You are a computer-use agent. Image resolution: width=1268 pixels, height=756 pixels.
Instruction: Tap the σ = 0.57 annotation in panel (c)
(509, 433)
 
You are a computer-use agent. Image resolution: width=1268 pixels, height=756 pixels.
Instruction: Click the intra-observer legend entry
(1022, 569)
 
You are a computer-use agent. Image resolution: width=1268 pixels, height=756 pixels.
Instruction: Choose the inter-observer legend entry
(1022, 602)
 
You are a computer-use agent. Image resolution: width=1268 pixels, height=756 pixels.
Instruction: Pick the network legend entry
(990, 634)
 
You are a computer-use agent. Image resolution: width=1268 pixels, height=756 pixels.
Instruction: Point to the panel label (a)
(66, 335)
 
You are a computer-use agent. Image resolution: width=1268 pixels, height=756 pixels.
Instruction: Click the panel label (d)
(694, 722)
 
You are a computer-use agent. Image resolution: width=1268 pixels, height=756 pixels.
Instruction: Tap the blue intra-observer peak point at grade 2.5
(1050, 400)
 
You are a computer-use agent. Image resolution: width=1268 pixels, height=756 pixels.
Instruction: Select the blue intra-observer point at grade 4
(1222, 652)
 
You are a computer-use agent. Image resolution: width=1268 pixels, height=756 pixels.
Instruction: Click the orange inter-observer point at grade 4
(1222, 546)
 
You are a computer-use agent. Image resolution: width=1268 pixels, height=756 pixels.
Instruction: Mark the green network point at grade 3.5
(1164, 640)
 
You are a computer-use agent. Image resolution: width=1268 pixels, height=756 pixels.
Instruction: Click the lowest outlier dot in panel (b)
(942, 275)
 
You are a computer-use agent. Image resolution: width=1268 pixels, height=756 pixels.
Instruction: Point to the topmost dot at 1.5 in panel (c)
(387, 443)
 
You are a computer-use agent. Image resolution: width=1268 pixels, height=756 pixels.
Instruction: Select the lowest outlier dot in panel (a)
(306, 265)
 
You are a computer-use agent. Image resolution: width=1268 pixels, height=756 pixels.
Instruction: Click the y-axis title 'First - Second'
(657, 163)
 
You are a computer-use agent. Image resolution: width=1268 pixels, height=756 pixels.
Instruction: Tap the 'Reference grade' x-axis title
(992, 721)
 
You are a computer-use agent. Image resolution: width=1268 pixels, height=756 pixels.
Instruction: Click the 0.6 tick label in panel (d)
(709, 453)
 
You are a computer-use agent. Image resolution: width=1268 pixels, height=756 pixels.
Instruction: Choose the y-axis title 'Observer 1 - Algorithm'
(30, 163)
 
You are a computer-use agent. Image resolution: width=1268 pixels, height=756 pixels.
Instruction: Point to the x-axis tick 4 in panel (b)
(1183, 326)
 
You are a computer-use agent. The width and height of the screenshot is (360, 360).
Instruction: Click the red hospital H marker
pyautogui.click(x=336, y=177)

...

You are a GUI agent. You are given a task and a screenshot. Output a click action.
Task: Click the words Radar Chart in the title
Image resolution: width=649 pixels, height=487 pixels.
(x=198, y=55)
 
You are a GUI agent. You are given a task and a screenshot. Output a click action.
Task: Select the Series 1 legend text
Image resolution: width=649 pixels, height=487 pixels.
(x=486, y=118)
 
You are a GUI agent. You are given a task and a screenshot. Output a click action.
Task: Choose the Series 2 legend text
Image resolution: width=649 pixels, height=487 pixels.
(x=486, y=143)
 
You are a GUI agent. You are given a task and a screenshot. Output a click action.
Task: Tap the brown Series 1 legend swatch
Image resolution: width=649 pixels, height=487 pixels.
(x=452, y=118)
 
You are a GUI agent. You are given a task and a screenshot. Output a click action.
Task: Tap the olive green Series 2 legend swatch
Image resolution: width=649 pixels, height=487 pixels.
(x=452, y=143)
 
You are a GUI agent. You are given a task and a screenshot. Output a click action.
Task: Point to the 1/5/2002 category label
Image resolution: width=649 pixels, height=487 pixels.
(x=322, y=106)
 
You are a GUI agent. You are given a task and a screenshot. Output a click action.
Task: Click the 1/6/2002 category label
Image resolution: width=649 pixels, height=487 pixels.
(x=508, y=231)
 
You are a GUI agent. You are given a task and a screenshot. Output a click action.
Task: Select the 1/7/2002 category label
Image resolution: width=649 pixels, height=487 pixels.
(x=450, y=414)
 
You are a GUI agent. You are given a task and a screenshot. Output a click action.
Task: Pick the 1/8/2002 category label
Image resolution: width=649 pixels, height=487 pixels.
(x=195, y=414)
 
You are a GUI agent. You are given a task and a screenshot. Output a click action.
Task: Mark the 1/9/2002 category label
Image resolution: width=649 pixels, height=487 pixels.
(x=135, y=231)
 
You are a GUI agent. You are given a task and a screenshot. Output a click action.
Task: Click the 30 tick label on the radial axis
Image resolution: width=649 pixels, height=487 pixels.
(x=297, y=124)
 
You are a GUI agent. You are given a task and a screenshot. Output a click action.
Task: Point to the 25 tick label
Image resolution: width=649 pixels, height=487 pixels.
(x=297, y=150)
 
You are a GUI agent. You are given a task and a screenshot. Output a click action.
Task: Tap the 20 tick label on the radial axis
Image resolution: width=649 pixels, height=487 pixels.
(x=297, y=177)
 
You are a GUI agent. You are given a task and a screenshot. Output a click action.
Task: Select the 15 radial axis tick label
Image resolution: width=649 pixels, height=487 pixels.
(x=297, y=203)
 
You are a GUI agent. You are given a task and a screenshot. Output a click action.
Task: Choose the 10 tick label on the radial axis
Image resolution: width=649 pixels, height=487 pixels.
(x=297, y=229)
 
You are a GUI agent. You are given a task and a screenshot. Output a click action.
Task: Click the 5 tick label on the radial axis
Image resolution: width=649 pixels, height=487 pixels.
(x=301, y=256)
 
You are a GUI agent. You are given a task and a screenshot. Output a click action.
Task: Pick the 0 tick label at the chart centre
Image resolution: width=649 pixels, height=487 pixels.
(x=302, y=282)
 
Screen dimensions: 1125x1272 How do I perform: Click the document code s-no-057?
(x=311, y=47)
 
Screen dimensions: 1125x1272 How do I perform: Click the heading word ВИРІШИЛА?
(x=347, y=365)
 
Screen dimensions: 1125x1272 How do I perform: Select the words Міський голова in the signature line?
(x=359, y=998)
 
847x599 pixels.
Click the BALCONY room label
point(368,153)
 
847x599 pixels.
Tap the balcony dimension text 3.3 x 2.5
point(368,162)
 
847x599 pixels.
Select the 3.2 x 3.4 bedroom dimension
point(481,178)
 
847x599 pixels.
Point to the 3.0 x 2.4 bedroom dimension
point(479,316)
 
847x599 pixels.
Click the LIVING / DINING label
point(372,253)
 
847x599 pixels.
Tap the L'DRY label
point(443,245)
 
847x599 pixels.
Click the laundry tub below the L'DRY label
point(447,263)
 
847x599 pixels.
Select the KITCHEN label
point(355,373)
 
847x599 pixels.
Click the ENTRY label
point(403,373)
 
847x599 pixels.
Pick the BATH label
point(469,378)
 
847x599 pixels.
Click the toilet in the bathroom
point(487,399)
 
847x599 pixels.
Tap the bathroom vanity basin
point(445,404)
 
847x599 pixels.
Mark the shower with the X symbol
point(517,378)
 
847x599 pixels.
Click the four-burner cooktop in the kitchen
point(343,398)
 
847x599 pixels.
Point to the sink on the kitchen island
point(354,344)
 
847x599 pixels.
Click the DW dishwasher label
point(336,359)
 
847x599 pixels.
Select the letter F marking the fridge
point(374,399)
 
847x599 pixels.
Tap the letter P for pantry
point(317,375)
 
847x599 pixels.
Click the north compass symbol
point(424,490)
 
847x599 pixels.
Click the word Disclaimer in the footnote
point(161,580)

Written request:
Locate every line in the rows above that contains the word "perform" and copy each such line in full. Case counts, so only lines that match the word's capitalization qualify.

Right answer:
Screen dimensions: 1125x1272 How do I perform: Click the document code s-no-057?
Screen dimensions: 1125x1272 How do I perform: Click the heading word ВИРІШИЛА?
Screen dimensions: 1125x1272 How do I perform: Select the words Міський голова in the signature line?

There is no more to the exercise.